Trump Turned Down the NAACP's Invitation. Smart Move.

Education, Culture Pre K-12, Race

The civil-rights group wants a freeze on charter schools, while two-thirds of blacks favor them.

Donald Trump is taking lumps for his clumsy and crude “What the hell do you have to lose?” black outreach effort. Black voters, until recently, seem to have been an afterthought for the Republican presidential nominee, who is much more focused on turning out the millions of white voters who supported John McCain in 2008 but stayed home when Mitt Romney ran four years later.

“Republicans who try to reach black voters by going through the civil-rights establishment have nothing to gain...”

If Mr. Trump is serious about increasing his minority support, we’ll see him participating in more town halls with large black audiences and campaigning in those blighted neighborhoods that he says he wants to improve. If he really wants his message to reach the black electorate, Trump political ads will air on black websites and be featured during black radio and television programs. Until that happens, expect many blacks, including black Republicans and conservatives, to remain skeptical.

Data to examine:
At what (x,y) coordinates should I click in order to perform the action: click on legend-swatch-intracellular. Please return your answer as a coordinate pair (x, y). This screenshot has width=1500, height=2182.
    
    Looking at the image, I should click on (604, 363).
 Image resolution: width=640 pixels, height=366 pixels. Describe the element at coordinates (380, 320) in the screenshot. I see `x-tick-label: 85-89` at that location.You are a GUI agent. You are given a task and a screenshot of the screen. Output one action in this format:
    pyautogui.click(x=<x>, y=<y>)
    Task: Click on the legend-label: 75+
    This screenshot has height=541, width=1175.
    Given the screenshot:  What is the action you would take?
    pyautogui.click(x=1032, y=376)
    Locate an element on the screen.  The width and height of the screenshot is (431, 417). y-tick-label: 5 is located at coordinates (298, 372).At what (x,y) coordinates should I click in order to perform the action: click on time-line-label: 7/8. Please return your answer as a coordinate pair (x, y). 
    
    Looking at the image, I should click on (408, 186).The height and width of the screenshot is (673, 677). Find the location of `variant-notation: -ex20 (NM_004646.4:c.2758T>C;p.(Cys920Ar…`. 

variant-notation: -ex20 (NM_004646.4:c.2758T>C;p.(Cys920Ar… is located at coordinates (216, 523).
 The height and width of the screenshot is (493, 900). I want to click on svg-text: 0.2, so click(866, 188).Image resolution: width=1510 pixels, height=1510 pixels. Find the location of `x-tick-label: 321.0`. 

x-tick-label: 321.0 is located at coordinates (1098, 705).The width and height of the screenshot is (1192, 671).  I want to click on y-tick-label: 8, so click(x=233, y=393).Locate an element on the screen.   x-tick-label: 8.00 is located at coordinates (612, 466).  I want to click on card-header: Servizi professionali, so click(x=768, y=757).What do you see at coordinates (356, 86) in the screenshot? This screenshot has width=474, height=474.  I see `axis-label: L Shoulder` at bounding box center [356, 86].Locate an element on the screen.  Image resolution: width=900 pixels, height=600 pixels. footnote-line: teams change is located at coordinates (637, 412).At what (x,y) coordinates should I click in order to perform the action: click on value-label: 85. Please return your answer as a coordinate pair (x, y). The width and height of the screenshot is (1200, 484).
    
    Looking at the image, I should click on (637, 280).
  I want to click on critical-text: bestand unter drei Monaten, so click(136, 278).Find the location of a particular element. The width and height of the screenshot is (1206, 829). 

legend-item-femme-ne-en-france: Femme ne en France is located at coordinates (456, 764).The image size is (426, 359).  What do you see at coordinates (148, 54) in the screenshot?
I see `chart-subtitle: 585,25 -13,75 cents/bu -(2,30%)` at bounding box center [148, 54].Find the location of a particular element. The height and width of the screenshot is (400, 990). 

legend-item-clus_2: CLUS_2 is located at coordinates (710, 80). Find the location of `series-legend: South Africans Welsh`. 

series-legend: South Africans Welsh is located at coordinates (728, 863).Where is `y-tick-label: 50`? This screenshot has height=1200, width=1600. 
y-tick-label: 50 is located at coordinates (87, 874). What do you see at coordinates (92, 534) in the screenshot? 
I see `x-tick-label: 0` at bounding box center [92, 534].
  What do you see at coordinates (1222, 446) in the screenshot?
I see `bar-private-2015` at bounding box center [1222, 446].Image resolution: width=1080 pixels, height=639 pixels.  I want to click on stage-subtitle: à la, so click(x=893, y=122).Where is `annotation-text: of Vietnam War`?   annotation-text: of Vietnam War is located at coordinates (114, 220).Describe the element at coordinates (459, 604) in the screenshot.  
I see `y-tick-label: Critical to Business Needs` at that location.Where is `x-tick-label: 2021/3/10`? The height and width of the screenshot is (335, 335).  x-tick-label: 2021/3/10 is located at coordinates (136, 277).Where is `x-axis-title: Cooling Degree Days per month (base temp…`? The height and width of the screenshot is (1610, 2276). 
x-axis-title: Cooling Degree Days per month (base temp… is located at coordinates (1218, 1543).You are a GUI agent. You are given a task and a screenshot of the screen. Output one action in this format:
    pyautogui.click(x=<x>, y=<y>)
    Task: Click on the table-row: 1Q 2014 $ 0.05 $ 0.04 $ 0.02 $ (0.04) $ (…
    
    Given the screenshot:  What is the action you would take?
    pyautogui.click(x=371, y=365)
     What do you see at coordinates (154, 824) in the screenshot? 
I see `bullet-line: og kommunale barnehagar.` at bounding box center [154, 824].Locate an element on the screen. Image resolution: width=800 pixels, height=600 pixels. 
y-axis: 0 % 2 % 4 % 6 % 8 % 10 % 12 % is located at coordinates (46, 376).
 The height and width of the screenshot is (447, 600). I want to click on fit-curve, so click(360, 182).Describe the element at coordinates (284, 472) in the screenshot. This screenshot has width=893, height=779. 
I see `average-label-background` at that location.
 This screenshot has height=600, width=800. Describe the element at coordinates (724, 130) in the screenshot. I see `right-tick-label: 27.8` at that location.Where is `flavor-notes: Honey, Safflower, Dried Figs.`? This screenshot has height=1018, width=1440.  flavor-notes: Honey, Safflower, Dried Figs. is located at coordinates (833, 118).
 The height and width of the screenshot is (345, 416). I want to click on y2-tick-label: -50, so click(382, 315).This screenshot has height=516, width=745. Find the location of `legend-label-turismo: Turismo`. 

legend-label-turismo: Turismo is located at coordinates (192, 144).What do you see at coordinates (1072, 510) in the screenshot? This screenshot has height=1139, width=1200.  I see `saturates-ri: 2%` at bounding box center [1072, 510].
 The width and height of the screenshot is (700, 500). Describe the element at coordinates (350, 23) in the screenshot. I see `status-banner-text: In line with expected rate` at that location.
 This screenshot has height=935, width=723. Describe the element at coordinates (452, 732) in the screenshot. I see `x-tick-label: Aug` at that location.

Aim of the exercise:
Can you repeat, word for word, the part of the NAACP article above from "Trump Turned Down" to "four years later."?

Output of the exercise:
Trump Turned Down the NAACP's Invitation. Smart Move.

Education, Culture Pre K-12, Race

The civil-rights group wants a freeze on charter schools, while two-thirds of blacks favor them.

Donald Trump is taking lumps for his clumsy and crude “What the hell do you have to lose?” black outreach effort. Black voters, until recently, seem to have been an afterthought for the Republican presidential nominee, who is much more focused on turning out the millions of white voters who supported John McCain in 2008 but stayed home when Mitt Romney ran four years later.